課題: アクティフィオの今後のビジョンを述べた記事を、最後の文の後から書き継いでください。

提供テキスト:
また、とりわけここ1年間で、単なるデータプロテクションのソリューションとしてだけでなく、「データ利活用やクラウド連携による、アクティフィオ製品の新鮮な魅力が浸透してきた実感を抱いている」と、勝俣氏は言う。
その同社が今後目指すビジョンとは、どのようなものだろうか。事業戦略兼ビジネス開発本部長 小川 高寛氏は次のように語る。
「データがこれからのビジネスの根幹であることは間違いありません。本番データに直接触るのではなく、仮想データであれば、取り回しが格段に容易です。グローバル企業に限らず、日本においても仮想データの利活用というマーケットを、さらに広げていくのが当社の最大のテーマです。この目標を達成するには、やはりパートナー企業との協業がキーポイントになるでしょう。幸いなことに、当社のテクノロジーコンセプトがおもしろいと言ってくださるパートナーが増えています。パートナー企業と共に当社製品の魅力をソリューションとして伝えていければと考えています」

提供データ:
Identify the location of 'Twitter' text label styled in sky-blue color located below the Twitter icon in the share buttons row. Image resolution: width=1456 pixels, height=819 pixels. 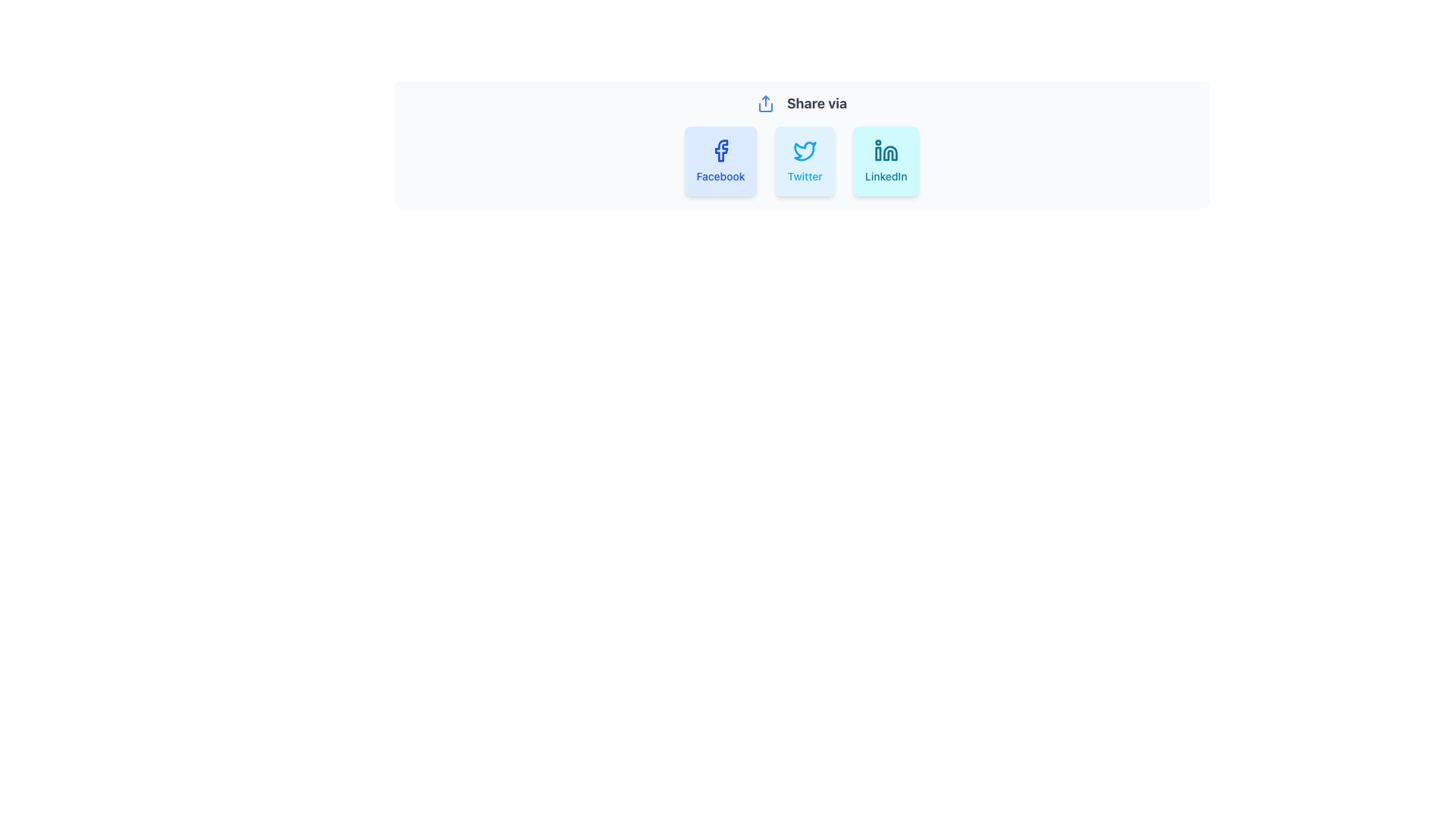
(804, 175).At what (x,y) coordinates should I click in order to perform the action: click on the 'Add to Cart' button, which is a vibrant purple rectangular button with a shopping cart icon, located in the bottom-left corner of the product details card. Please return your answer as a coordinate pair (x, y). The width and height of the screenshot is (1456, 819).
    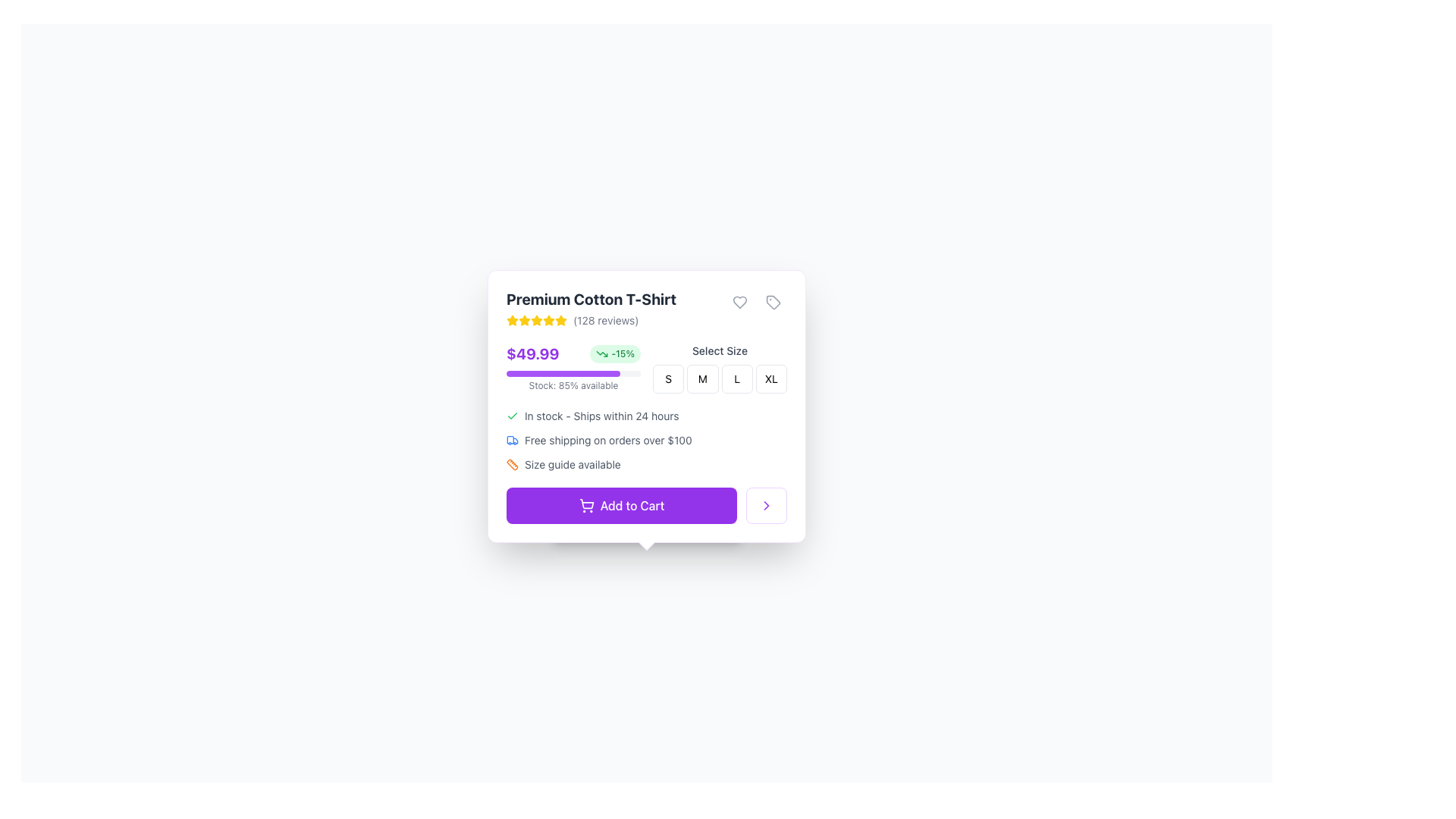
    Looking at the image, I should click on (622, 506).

回答:
今後はパートナーシップの強化に力を入れたい
また勝俣氏は、今後1年の具体的な展開について次のように述べた。
「当社のソリューションは、とりわけ規模の大きなエンタープライズ市場で活躍するものです。今後1年間もこのエンタープライズというキーワードに重点を置き、主に大企業にターゲットを当てて販売促進を強化していくことになります。それと並行して、やはりパートナーシップにも力を入れます。このたび富士通さんと提携しましたが、他のシステムインテグレーションにもアプローチし、彼らの大きな仕組みの中に当社の製品を導入していただきたいですね」
同社にとって、システムインテグレーションはまだまだ開拓できる領域が広い分野だと勝俣氏は考えており、メガバンクや公共系でのデータ利活用を積極的に訴求していきたいとのこと。パートナーは現在8社だが、単に提携をするのではなく、同社の真の価値を理解してもらえる密接なパートナーシップを結んでいきたいと、今後の展望を語った。
【パートナー紹介】コピーデータ技術でお客様貢献を目指す、パナソニック インフォメーションシステムズ
パナソニックグループのIT戦略の中核を担うパナソニック インフォメーションシステムズは、経験を強みに、グループ外にもITソリューションを提供しているメーカー系システムインテグレーターでもある。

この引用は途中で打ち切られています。